See, THIS is why I hate dogs. I don't actually hate dogs, well I do, but it's because of their fucking feckless owners. See those doods up there, gathered around the table, totally self involved while their miserable mutts terrorize the neighborhood? See that's wrong, and it's why I love the way this story turns out.

See, this is just a woodcut-cap from the climactic act, where, finally outraged beyond his ability to remain pastoral and smelly, the pig snaps and tears the dogs to bloody tatters, and helps Tigris to get up, find her hat and helps bandage her wounds.

Of course, it all goes wrong in the end, but that's the carnal inter-species alternate ending from the BlueRay Woodcut, although the village was scandalized for decades, and there's an ICC warrant for Tigris, who is rumored to be staying one step ahead of Interpol in a silver and pink Gulfstream without tail number that lands at random destinations with a demand for "Five Bushels of Shucked Corn and a thousand gallons of residential garbage", only to disappear over the horizon once again before the arrival of the authorities...

tigris said...

carnal inter-species alternate ending

Hello, VEGETARIAN here. Though if I were into carnality of an interspecies sort, pigs wouldn't be on the list, no matter how kindly they were in their hat retrieving. Now clouded leopards... HOT.

ifthethunderdontgetya™³²®© said...

It's getting furrier and furrier around these here parts.
~

Smut Clyde said...

Someone please reassure me and tell me that mikey is not involved in any way with the remake of "Goldilocks and the Three Bears".

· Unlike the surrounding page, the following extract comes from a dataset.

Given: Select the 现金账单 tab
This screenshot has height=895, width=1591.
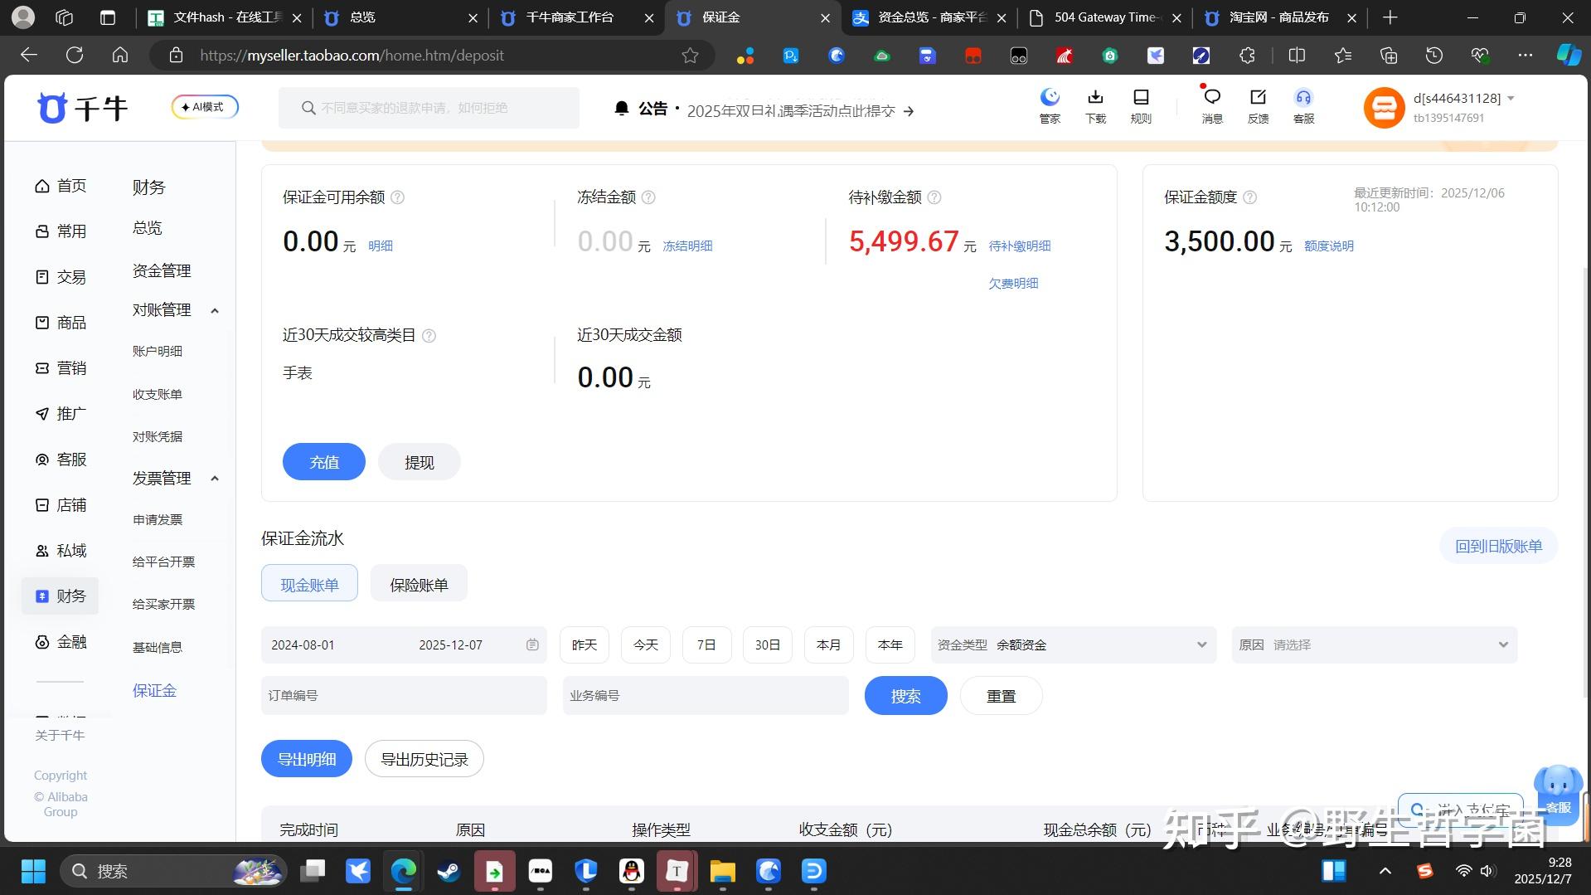Looking at the screenshot, I should pyautogui.click(x=309, y=583).
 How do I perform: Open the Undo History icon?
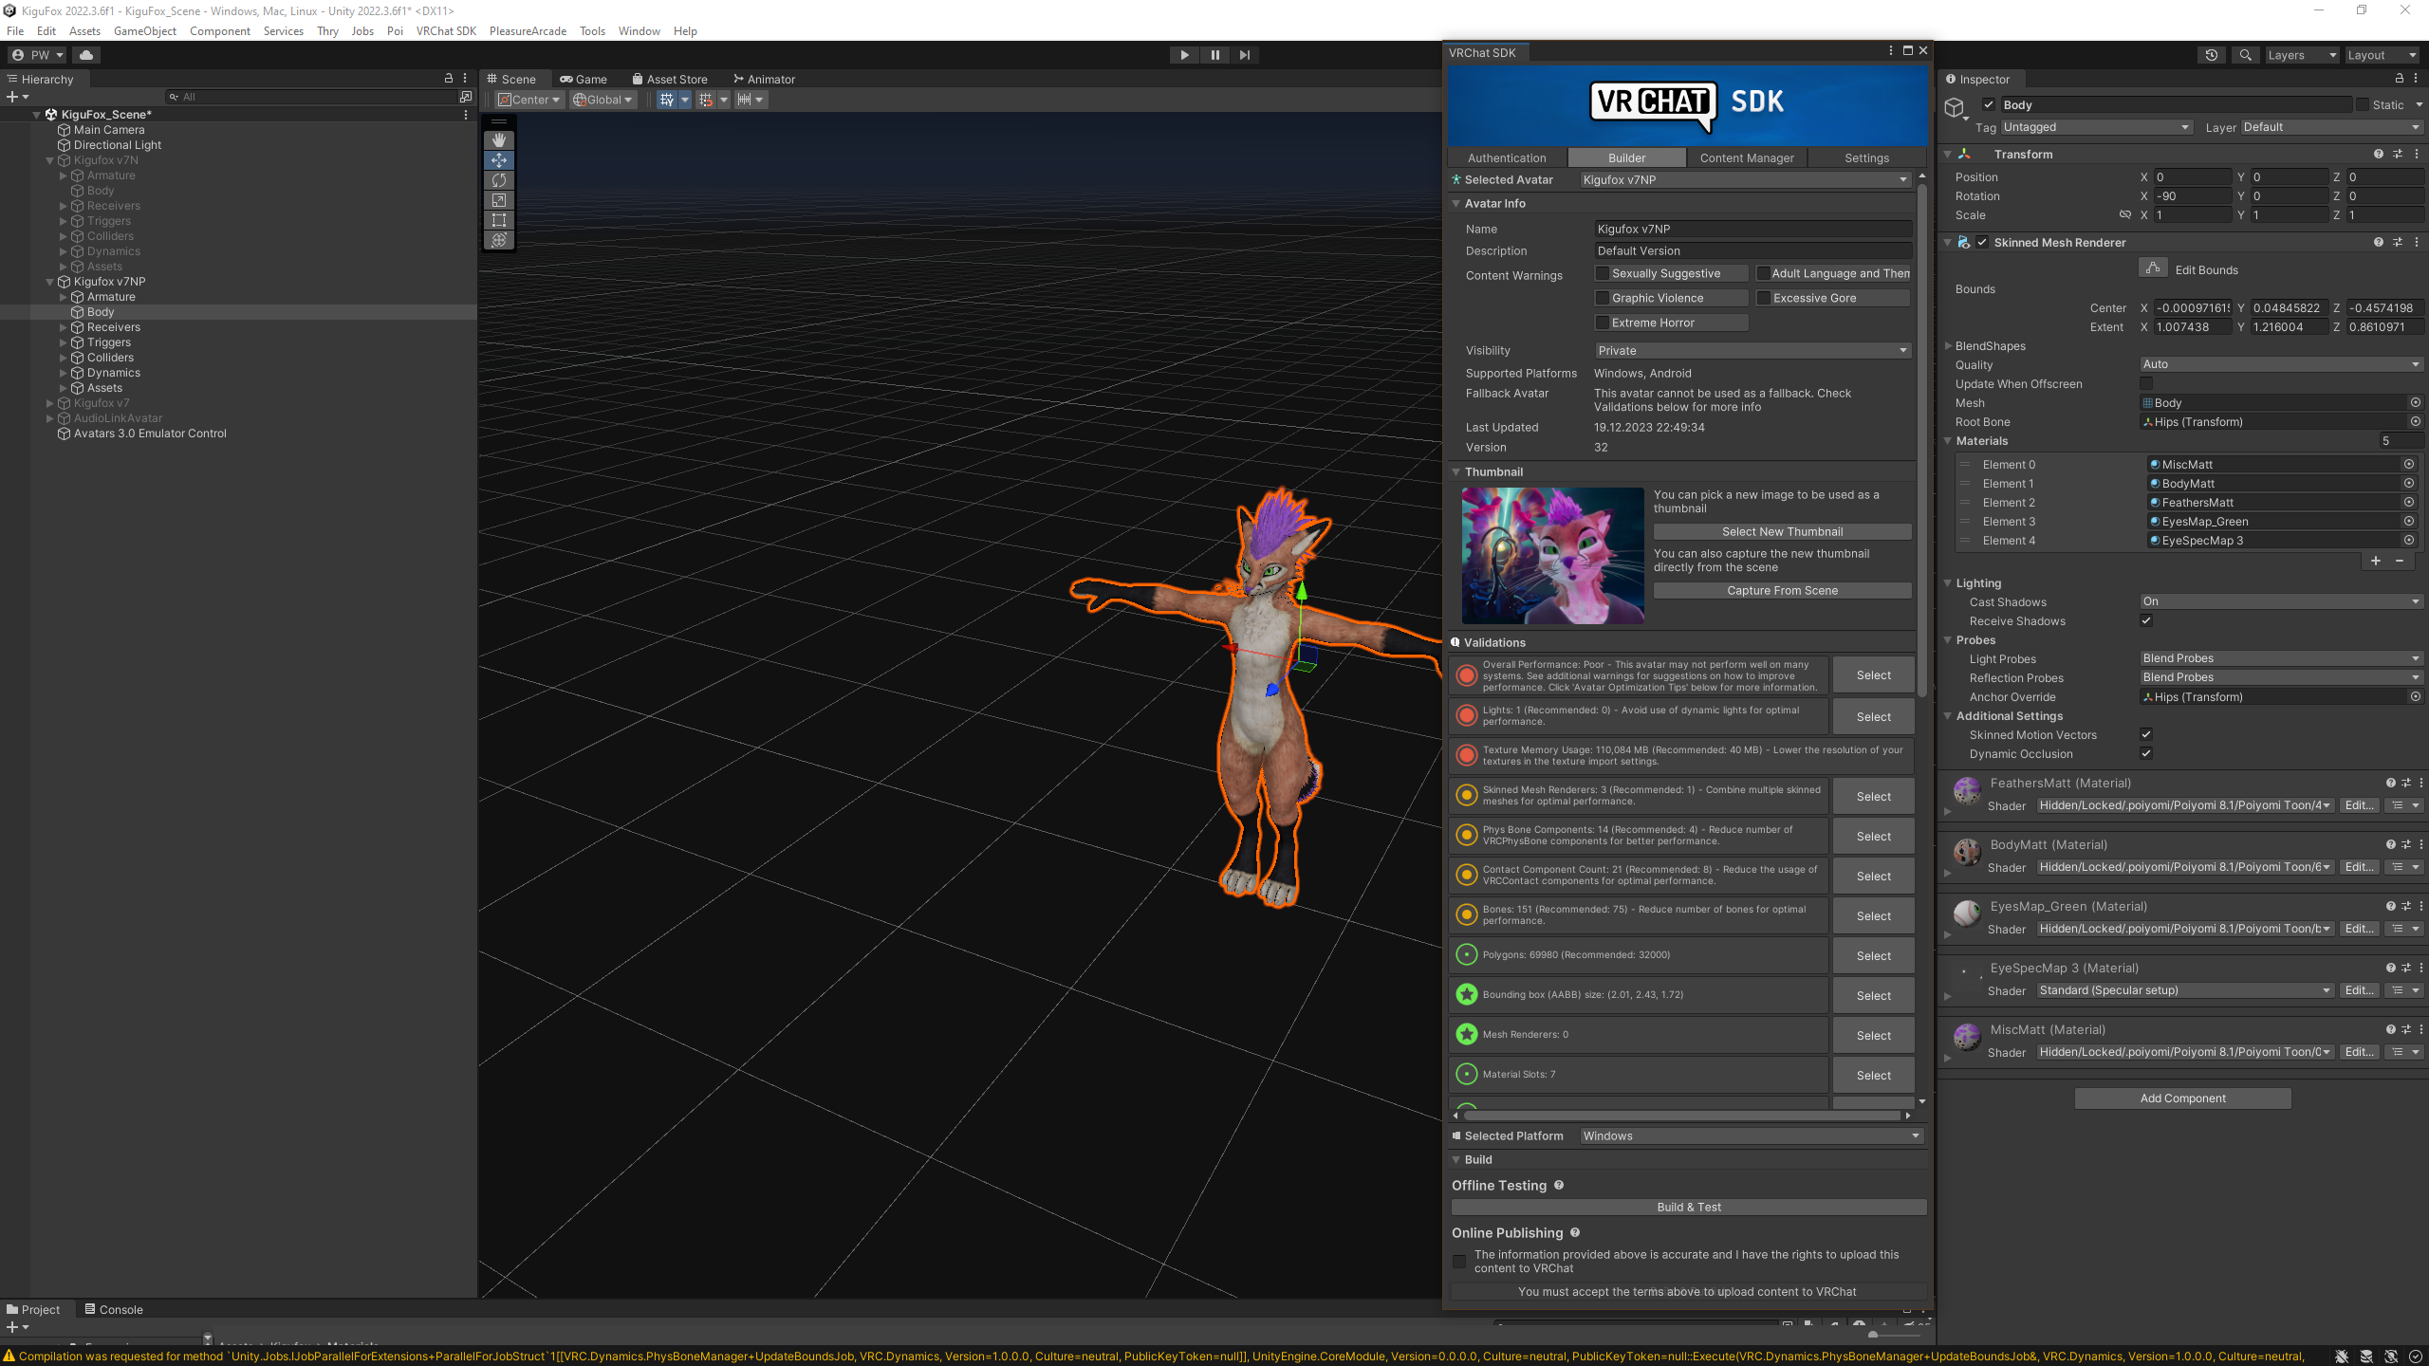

It is my belief that the dogs are merely inspecting tigris because of the lingering aroma of one of Mrs Miggins' Vegan* Mock-Turtle Pies.

* Not actually from Vega,

Unknown said...

I hate hourglasses, those worthless fucks.

Windows Hourglass said...

Well, thanks very much! I work my ass off for you people, and this is the thanks I get!

wiley said...

I can't finish this. If I had a dollar for every hour I've spent pistol whipping Freud in my mind I'd fly to wherever he's buried to piss on his grave. Everyone know about the patient he diagnosed with some sort of hysteria (funny how so many of his women patients were hysterical) because of her nebulous, and inexplical stomach pains? A week later she died from stomach cancer.

If I could go back in time twice (my first choice would be give Ernie Shackleton a tongue bath (Chippy McNish wants to join us, then---)). I'd do horrible things to Sigmund Freud.

Anybody who is still under his umbrella better just stay the fuck away from me. Fair warning.